SOURCE MATERIAL:
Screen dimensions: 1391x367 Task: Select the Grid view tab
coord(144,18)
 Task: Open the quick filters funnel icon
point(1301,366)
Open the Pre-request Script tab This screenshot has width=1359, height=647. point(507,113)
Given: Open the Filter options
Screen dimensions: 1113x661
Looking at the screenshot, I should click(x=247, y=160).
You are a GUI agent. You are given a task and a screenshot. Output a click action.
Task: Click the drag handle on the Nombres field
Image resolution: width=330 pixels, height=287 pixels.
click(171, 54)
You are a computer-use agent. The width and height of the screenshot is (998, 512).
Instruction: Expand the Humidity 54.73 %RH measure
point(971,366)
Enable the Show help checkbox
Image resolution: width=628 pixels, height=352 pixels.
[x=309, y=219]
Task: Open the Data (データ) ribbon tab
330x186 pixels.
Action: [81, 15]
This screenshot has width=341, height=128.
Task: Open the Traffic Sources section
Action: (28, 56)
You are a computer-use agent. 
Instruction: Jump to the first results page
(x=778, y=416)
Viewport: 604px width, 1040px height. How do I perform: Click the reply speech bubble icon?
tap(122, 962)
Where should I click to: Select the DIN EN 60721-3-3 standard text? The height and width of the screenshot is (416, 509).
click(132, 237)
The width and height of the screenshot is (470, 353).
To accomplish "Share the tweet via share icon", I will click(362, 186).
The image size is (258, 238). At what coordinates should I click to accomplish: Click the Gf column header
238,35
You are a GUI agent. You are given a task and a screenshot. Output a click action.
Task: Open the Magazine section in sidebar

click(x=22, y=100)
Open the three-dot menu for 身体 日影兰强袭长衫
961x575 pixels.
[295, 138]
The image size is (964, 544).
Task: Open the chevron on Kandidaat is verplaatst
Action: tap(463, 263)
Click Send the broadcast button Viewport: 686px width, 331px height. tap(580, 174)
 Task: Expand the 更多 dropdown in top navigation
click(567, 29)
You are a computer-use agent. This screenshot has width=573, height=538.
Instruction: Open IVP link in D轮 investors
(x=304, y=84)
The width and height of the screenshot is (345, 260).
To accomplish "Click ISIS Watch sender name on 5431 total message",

EXERCISE GOAL: Give all the records above again, wording unchanged.

WRITTEN ANSWER:
Screen dimensions: 1391x367 Task: Select the Grid view tab
coord(144,18)
 Task: Open the quick filters funnel icon
point(1301,366)
Open the Pre-request Script tab This screenshot has width=1359, height=647. point(507,113)
Given: Open the Filter options
Screen dimensions: 1113x661
Looking at the screenshot, I should click(x=247, y=160).
You are a GUI agent. You are given a task and a screenshot. Output a click action.
Task: Click the drag handle on the Nombres field
Image resolution: width=330 pixels, height=287 pixels.
click(171, 54)
You are a computer-use agent. The width and height of the screenshot is (998, 512).
Instruction: Expand the Humidity 54.73 %RH measure
point(971,366)
Enable the Show help checkbox
Image resolution: width=628 pixels, height=352 pixels.
[x=309, y=219]
Task: Open the Data (データ) ribbon tab
330x186 pixels.
Action: [81, 15]
This screenshot has width=341, height=128.
Task: Open the Traffic Sources section
Action: (28, 56)
You are a computer-use agent. 
Instruction: Jump to the first results page
(x=778, y=416)
Viewport: 604px width, 1040px height. How do I perform: Click the reply speech bubble icon?
tap(122, 962)
Where should I click to: Select the DIN EN 60721-3-3 standard text? The height and width of the screenshot is (416, 509).
click(132, 237)
The width and height of the screenshot is (470, 353).
To accomplish "Share the tweet via share icon", I will click(362, 186).
The image size is (258, 238). At what coordinates should I click to accomplish: Click the Gf column header
238,35
You are a GUI agent. You are given a task and a screenshot. Output a click action.
Task: Open the Magazine section in sidebar

click(x=22, y=100)
Open the three-dot menu for 身体 日影兰强袭长衫
961x575 pixels.
[295, 138]
The image size is (964, 544).
Task: Open the chevron on Kandidaat is verplaatst
Action: tap(463, 263)
Click Send the broadcast button Viewport: 686px width, 331px height. tap(580, 174)
 Task: Expand the 更多 dropdown in top navigation
click(567, 29)
You are a computer-use agent. This screenshot has width=573, height=538.
Instruction: Open IVP link in D轮 investors
(x=304, y=84)
The width and height of the screenshot is (345, 260).
To accomplish "Click ISIS Watch sender name on 5431 total message",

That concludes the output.